This message is seen when the second tape of a multi-volume tape set has a creation date different from the initial tape. This is typically seen when the tapes are mislabeled and an incorrect tape is inserted after a prompt.




   4032   16        Cannot find file %d on tape %s 

This error is generally seen when on a load operation a file number is specified and was not found with a scan of the tape.

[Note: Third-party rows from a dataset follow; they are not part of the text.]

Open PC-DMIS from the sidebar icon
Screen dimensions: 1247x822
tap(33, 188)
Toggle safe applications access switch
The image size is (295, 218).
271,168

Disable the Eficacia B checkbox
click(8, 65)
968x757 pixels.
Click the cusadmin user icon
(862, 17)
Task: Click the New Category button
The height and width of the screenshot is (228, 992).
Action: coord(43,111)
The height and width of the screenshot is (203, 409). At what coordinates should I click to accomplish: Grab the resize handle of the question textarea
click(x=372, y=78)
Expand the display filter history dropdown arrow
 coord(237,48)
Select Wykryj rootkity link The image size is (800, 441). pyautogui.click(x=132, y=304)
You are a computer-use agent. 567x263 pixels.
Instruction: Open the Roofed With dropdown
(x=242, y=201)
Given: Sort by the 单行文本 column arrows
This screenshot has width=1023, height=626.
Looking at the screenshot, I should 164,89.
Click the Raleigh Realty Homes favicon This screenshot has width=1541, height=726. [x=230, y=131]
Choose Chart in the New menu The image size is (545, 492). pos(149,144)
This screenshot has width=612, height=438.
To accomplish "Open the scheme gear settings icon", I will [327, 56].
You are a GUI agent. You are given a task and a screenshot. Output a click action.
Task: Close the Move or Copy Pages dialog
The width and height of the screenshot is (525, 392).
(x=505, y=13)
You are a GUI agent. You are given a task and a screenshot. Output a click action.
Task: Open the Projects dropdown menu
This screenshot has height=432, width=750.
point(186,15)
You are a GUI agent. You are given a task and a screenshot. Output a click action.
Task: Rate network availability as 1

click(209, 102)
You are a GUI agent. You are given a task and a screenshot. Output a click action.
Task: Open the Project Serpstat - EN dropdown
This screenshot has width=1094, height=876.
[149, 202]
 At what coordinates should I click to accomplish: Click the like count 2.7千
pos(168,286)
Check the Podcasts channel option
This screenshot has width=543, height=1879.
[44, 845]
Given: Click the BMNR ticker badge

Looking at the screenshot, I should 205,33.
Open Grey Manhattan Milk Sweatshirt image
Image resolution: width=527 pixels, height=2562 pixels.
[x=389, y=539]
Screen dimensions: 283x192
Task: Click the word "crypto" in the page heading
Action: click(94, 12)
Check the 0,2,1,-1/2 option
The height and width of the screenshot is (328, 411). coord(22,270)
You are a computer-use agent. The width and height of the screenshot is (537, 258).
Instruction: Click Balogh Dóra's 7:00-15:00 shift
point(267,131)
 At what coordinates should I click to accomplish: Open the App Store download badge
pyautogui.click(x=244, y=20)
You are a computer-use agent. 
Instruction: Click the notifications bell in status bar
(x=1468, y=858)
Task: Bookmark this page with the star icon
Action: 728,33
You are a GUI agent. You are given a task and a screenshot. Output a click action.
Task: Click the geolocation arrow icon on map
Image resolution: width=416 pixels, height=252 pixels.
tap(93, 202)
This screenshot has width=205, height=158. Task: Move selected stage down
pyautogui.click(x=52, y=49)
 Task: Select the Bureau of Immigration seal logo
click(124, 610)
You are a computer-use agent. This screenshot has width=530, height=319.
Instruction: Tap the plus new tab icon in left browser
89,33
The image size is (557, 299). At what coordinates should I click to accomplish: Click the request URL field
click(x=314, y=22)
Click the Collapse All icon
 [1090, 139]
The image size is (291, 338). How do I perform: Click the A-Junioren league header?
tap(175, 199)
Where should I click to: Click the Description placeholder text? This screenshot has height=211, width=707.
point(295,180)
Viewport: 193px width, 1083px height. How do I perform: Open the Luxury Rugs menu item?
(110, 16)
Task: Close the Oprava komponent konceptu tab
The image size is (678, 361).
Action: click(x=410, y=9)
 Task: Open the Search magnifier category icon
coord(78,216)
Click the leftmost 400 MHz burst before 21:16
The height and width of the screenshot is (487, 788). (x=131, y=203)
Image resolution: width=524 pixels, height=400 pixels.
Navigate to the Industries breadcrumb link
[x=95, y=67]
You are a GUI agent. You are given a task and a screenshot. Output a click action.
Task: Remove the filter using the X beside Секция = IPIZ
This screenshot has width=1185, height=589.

The error can also occur with multi-volume operations.



   4033   16      File <%d> on tape %s is not a SQL Server %s dump 

This message is typically seen on a tape where the volume header cannot be read.


   4034   16      Warning, file <%d> on tape %s was dumped from database %s 

This message is a caution, to warn the user that the database name listed in the header is not the same as the database that will be loaded into.



Other client related errors that will not be covered here are in the range of SQL Server Messages between message numbers 3201 and 3209. These particular errors are frequently seen by the client and are generated by the next level up in the process for Database/Log dumps and loads.

The second class of errors, are those that are generally seen in the SQL Server Errorlog and in the Application Log of the Windows NT Event Viewer. These errors report problems that occur between the Operating System and SQL Server. This interface also dictates the type of information that is presented in the Errorlog; the messages generally consist of an error source, (for example, tbsopen, tbswritecheck,... and so forth), the error message, and the operating system error if appropriate.

What follows is a short description of the tape class of error and what operation was probably occurring at the time that the error was generated. The follow is a list of errors by category and examples from reported problems. Additionally, other errors that may be seen are listed as well.



TBSOPEN Example:

   No errors seen 

Additional Information or RESOLUTION

None

Possible Errors:

a) Backup device id is out of range.

b) Backup device is not active.
c) It is possible to see other errors associated with TBSCHGTAPES.

TBSCLOSE Example:
No errors seen

Additional Information or RESOLUTION

None

Possible Errors:



a) Backup device failed to close, operating system error.
b) It is possible to see other errors associated with TBSCHGTAPES,
TPWTRLS, and TBSWRITEFLUSH.

TBSWRITE
Example:
No errors seen

Additional Information or RESOLUTION

None

Possible Errors: a) It is possible to see errors associated with TBSCHGTAPES and TBSWRITEFLUSH.

TBSWRITEFLUSH
Example:

kernel tbswriteflush: Write failure on backup device \\.\tape0, returned operating system error 6(the handle is invalid)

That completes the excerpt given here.